Uma mistura de David Bowie, Punk, Caetano Veloso, passando por Molejão e as tradicionais marchinhas!

E claro, não podia faltar o toque do nosso querido governador-espião e sua tropa da PM, que atacaram um fotógrafo e jogaram bombas em um bloco na Vila Madalena… O relato do fotógrafo, cujo nome permanecerá anônimo, chegou por e-mail:

Isso aconteceu de sexta pra sábado do dia 29/01 pro dia 30/01 na Rua Wisard com a Moraes, na Vila Madalena.

Estava rolando um baile…primeiro os PMs tentaram dispersar com spray de pimenta, mas ninguém se mexeu. Aí formaram a linha e vieram descendo a rua Wisard até chegarem na Moraes… Perseguição a menores de idade, abuso de poder, pegaram uns adolescentes embaixo de uma arvore espancaram.

Então alguém do público jogou uma garrafa e a PM revidou com bombas.  No espaço de menos de um minuto jogaram mais de 15 bombas.

Eu fotografei, mas a PM me prendeu, quebrou meu cartão de memória e me levou para o distrito. Lá o delegado de plantão me aconselhou a não fazer Boletim de Ocorrência porque eu ia ficar marcado.

Não foi o único relato. Na mesma Vila Madalena, uma foliã, cujo nome também permanecerá anônimo, contou que só não apanhou da PM pela bondade dos donos do bar Ó do Borogodó {{famoso boteco de samba em São Paulo}}, que a colocaram para dentro antes que a PM a alcançasse.
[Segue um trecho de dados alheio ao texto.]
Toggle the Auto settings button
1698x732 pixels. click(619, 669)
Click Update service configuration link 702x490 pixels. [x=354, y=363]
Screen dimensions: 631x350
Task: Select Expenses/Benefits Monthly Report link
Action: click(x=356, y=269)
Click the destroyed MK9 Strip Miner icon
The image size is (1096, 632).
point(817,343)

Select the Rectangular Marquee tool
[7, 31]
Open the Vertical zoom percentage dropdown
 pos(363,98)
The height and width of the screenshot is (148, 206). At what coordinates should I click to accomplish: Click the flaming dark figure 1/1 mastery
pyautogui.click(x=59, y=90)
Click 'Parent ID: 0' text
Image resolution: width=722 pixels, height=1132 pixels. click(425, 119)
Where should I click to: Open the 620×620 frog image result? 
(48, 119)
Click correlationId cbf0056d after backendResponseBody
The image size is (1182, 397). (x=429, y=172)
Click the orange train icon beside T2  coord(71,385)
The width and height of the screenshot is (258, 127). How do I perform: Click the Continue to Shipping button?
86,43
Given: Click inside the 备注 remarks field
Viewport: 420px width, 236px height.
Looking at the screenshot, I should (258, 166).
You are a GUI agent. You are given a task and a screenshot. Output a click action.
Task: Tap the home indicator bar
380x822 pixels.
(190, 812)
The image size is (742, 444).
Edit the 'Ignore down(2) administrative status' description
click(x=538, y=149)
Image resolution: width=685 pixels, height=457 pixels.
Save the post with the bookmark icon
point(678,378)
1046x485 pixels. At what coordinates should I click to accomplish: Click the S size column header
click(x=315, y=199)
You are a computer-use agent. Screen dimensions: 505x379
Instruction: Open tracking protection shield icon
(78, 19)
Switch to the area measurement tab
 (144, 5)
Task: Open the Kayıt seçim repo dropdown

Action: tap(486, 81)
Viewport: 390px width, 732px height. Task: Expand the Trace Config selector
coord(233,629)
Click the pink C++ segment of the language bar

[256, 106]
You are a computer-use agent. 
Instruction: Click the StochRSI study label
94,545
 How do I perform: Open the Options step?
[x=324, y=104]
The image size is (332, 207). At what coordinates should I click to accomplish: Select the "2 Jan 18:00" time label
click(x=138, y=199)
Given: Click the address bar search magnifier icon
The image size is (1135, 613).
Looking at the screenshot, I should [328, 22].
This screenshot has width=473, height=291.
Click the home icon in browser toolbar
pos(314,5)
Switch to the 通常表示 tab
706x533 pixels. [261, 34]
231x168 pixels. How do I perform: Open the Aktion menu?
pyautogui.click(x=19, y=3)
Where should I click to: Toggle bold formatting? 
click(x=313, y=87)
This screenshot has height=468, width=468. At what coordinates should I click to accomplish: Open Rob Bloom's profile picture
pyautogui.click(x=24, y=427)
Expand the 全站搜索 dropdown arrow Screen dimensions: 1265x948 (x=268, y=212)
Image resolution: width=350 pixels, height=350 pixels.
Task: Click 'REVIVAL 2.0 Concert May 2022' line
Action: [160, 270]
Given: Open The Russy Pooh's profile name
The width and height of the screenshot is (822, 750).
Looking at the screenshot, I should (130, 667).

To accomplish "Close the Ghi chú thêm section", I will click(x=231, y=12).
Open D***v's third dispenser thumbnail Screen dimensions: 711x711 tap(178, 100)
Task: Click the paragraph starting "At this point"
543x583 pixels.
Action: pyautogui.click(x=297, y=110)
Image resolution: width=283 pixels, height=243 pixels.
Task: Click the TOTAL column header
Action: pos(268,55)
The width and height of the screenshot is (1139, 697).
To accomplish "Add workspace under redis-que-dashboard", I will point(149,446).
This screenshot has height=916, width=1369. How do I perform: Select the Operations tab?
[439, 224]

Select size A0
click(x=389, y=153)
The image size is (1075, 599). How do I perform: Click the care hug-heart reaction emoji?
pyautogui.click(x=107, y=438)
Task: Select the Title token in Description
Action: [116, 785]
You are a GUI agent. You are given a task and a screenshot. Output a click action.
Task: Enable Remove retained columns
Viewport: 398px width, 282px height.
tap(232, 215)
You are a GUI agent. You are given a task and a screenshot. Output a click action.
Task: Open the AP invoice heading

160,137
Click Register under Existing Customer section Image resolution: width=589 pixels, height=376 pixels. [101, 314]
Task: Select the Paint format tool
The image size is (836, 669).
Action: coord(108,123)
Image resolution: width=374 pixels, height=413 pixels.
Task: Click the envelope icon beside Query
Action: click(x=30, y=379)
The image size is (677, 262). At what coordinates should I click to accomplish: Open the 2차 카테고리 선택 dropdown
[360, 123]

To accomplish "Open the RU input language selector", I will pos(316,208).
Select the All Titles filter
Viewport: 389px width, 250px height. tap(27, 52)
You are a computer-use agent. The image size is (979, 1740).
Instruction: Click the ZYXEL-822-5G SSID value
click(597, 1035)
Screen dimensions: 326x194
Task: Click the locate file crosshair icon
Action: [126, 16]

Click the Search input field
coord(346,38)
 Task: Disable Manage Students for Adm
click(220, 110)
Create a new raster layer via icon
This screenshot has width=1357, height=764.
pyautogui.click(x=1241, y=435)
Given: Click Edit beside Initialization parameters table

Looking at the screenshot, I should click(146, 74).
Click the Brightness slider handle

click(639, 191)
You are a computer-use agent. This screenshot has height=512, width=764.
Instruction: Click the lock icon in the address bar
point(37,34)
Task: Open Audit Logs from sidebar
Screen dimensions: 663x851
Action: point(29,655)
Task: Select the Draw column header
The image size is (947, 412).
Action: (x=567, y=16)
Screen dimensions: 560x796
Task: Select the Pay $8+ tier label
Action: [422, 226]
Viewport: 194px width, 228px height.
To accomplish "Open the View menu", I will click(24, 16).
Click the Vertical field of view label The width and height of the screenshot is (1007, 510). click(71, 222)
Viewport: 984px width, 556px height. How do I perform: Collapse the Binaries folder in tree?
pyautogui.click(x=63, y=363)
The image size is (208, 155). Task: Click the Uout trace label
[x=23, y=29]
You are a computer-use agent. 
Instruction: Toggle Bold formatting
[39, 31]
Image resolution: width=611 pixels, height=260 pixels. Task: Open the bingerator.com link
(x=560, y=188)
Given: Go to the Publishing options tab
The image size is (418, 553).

Nos demais dias, outros fotógrafos relataram que a PM atuou com menos truculência, ainda que de forma ostensiva, como mostra a foto abaixo:

Mas, ao que parece, foi fato isolado. A verdade é que o carnaval foi recheado por idosos e crianças; foliãs e foliões; e curiosos, que das janelas eram incentivados a descer. Gritos de “desce, vovó”, foram ouvidos em diversos blocos. Algumas sorriam, outras desciam e iam para a festança.

{{Fotos: Victor Amatucci - ImprenÇa}}

{{Fotos: Victor Amatucci – ImprenÇa}}

São Paulo não é Recife. Não é Rio de Janeiro. Não é Olinda, nem Salvador. Mas São Paulo tem histórico de samba e Carnaval.

Esteve esquecido, enterrado sob o túmulo de tantas gestões que preferiam o conforto de meia dúzia à chance desta meia dúzia relembrar o que é cultura.

São Paulo não mudou. Voltou a ser o que já foi um dia. Não somos Olinda e nem queremos ser.

Viva o carnaval sem abadás e sem camarotes. Viva a rua e as pessoas. Vivam as pessoas na rua.

E viva, viva, mil vivas, às ocupações das vias públicas.

Já tomamos tristeza. Hoje só alegria.